■ Set task: Could you rewrite these rows, replacing each "Looking at the screenshot" with "Viewing the screenshot" and leaving everything else unchanged?

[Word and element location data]
— Begin —
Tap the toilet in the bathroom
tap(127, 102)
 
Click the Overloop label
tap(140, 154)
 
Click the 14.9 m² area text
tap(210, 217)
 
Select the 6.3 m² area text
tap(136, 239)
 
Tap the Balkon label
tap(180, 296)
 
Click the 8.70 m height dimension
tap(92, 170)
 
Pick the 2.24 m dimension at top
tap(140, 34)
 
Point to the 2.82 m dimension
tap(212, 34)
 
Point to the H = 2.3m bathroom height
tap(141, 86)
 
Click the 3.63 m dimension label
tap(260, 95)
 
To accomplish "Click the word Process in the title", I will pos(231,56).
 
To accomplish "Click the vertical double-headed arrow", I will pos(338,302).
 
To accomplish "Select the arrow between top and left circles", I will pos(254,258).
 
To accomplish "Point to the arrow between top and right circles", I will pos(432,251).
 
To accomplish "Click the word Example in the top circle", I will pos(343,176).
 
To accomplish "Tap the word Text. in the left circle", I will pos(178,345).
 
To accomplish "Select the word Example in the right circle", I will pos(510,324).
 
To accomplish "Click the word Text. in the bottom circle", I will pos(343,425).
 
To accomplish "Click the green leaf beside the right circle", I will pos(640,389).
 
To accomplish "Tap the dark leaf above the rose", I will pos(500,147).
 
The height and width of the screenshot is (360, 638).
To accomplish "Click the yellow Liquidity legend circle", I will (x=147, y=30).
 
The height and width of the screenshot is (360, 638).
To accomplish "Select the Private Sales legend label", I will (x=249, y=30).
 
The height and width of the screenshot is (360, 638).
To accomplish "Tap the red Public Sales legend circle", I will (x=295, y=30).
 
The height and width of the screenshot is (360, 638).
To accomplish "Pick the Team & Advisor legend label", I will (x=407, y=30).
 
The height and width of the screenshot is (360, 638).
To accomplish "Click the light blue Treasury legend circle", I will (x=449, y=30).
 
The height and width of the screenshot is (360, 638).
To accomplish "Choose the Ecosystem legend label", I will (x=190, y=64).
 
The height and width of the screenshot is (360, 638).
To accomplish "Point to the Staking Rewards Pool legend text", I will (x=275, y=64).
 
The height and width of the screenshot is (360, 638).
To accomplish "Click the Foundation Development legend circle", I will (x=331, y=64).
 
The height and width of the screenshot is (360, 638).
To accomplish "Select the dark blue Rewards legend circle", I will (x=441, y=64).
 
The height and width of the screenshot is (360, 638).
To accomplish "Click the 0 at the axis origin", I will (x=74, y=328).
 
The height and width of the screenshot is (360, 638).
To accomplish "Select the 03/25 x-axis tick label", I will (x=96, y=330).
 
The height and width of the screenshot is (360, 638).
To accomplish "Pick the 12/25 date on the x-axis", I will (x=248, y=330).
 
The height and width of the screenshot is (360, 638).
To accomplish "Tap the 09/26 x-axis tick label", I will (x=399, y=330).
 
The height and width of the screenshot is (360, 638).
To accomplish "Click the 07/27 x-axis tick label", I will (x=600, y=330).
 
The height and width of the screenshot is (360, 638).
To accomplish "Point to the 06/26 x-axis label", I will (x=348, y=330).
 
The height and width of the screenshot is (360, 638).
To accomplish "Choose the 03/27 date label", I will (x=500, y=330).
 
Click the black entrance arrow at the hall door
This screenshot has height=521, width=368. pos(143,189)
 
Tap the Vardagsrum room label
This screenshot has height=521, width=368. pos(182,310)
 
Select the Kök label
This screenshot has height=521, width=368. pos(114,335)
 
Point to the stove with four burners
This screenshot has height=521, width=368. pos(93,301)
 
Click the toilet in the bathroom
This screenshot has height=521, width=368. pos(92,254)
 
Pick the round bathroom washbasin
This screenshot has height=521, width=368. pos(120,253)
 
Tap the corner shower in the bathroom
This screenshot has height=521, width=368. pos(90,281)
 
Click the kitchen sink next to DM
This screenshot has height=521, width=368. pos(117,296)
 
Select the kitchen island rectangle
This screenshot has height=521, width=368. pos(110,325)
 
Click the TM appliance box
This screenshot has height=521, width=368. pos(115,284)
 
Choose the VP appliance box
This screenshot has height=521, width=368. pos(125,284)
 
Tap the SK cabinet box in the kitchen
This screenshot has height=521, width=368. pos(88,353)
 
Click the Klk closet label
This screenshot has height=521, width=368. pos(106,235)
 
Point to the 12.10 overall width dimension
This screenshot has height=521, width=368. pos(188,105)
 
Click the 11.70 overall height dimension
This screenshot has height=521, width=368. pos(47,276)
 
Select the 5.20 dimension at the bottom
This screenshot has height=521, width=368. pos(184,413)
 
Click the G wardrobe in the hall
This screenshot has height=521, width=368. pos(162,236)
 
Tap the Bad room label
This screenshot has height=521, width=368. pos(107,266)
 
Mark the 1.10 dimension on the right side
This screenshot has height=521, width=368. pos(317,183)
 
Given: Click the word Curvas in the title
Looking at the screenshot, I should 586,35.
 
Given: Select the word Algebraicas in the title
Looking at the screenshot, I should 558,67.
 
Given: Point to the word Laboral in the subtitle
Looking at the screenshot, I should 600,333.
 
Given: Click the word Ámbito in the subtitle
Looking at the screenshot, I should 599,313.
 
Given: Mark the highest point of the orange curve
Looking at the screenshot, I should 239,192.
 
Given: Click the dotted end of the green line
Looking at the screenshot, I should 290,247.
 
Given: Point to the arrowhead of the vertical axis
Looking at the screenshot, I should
— End —
■ Final answer:
Tap the toilet in the bathroom
tap(127, 102)
 
Click the Overloop label
tap(140, 154)
 
Click the 14.9 m² area text
tap(210, 217)
 
Select the 6.3 m² area text
tap(136, 239)
 
Tap the Balkon label
tap(180, 296)
 
Click the 8.70 m height dimension
tap(92, 170)
 
Pick the 2.24 m dimension at top
tap(140, 34)
 
Point to the 2.82 m dimension
tap(212, 34)
 
Point to the H = 2.3m bathroom height
tap(141, 86)
 
Click the 3.63 m dimension label
tap(260, 95)
 
To accomplish "Click the word Process in the title", I will pos(231,56).
 
To accomplish "Click the vertical double-headed arrow", I will pos(338,302).
 
To accomplish "Select the arrow between top and left circles", I will pos(254,258).
 
To accomplish "Point to the arrow between top and right circles", I will pos(432,251).
 
To accomplish "Click the word Example in the top circle", I will pos(343,176).
 
To accomplish "Tap the word Text. in the left circle", I will pos(178,345).
 
To accomplish "Select the word Example in the right circle", I will pos(510,324).
 
To accomplish "Click the word Text. in the bottom circle", I will pos(343,425).
 
To accomplish "Click the green leaf beside the right circle", I will pos(640,389).
 
To accomplish "Tap the dark leaf above the rose", I will pos(500,147).
 
The height and width of the screenshot is (360, 638).
To accomplish "Click the yellow Liquidity legend circle", I will (x=147, y=30).
 
The height and width of the screenshot is (360, 638).
To accomplish "Select the Private Sales legend label", I will (x=249, y=30).
 
The height and width of the screenshot is (360, 638).
To accomplish "Tap the red Public Sales legend circle", I will (x=295, y=30).
 
The height and width of the screenshot is (360, 638).
To accomplish "Pick the Team & Advisor legend label", I will (x=407, y=30).
 
The height and width of the screenshot is (360, 638).
To accomplish "Click the light blue Treasury legend circle", I will (x=449, y=30).
 
The height and width of the screenshot is (360, 638).
To accomplish "Choose the Ecosystem legend label", I will (x=190, y=64).
 
The height and width of the screenshot is (360, 638).
To accomplish "Point to the Staking Rewards Pool legend text", I will (x=275, y=64).
 
The height and width of the screenshot is (360, 638).
To accomplish "Click the Foundation Development legend circle", I will (x=331, y=64).
 
The height and width of the screenshot is (360, 638).
To accomplish "Select the dark blue Rewards legend circle", I will (x=441, y=64).
 
The height and width of the screenshot is (360, 638).
To accomplish "Click the 0 at the axis origin", I will (x=74, y=328).
 
The height and width of the screenshot is (360, 638).
To accomplish "Select the 03/25 x-axis tick label", I will (x=96, y=330).
 
The height and width of the screenshot is (360, 638).
To accomplish "Pick the 12/25 date on the x-axis", I will (x=248, y=330).
 
The height and width of the screenshot is (360, 638).
To accomplish "Tap the 09/26 x-axis tick label", I will (x=399, y=330).
 
The height and width of the screenshot is (360, 638).
To accomplish "Click the 07/27 x-axis tick label", I will (x=600, y=330).
 
The height and width of the screenshot is (360, 638).
To accomplish "Point to the 06/26 x-axis label", I will (x=348, y=330).
 
The height and width of the screenshot is (360, 638).
To accomplish "Choose the 03/27 date label", I will (x=500, y=330).
 
Click the black entrance arrow at the hall door
This screenshot has height=521, width=368. pos(143,189)
 
Tap the Vardagsrum room label
This screenshot has height=521, width=368. pos(182,310)
 
Select the Kök label
This screenshot has height=521, width=368. pos(114,335)
 
Point to the stove with four burners
This screenshot has height=521, width=368. pos(93,301)
 
Click the toilet in the bathroom
This screenshot has height=521, width=368. pos(92,254)
 
Pick the round bathroom washbasin
This screenshot has height=521, width=368. pos(120,253)
 
Tap the corner shower in the bathroom
This screenshot has height=521, width=368. pos(90,281)
 
Click the kitchen sink next to DM
This screenshot has height=521, width=368. pos(117,296)
 
Select the kitchen island rectangle
This screenshot has height=521, width=368. pos(110,325)
 
Click the TM appliance box
This screenshot has height=521, width=368. pos(115,284)
 
Choose the VP appliance box
This screenshot has height=521, width=368. pos(125,284)
 
Tap the SK cabinet box in the kitchen
This screenshot has height=521, width=368. pos(88,353)
 
Click the Klk closet label
This screenshot has height=521, width=368. pos(106,235)
 
Point to the 12.10 overall width dimension
This screenshot has height=521, width=368. pos(188,105)
 
Click the 11.70 overall height dimension
This screenshot has height=521, width=368. pos(47,276)
 
Select the 5.20 dimension at the bottom
This screenshot has height=521, width=368. pos(184,413)
 
Click the G wardrobe in the hall
This screenshot has height=521, width=368. pos(162,236)
 
Tap the Bad room label
This screenshot has height=521, width=368. pos(107,266)
 
Mark the 1.10 dimension on the right side
This screenshot has height=521, width=368. pos(317,183)
 
Given: Click the word Curvas in the title
Viewing the screenshot, I should 586,35.
 
Given: Select the word Algebraicas in the title
Viewing the screenshot, I should 558,67.
 
Given: Point to the word Laboral in the subtitle
Viewing the screenshot, I should 600,333.
 
Given: Click the word Ámbito in the subtitle
Viewing the screenshot, I should 599,313.
 
Given: Mark the highest point of the orange curve
Viewing the screenshot, I should 239,192.
 
Given: Click the dotted end of the green line
Viewing the screenshot, I should 290,247.
 
Given: Point to the arrowhead of the vertical axis
Viewing the screenshot, I should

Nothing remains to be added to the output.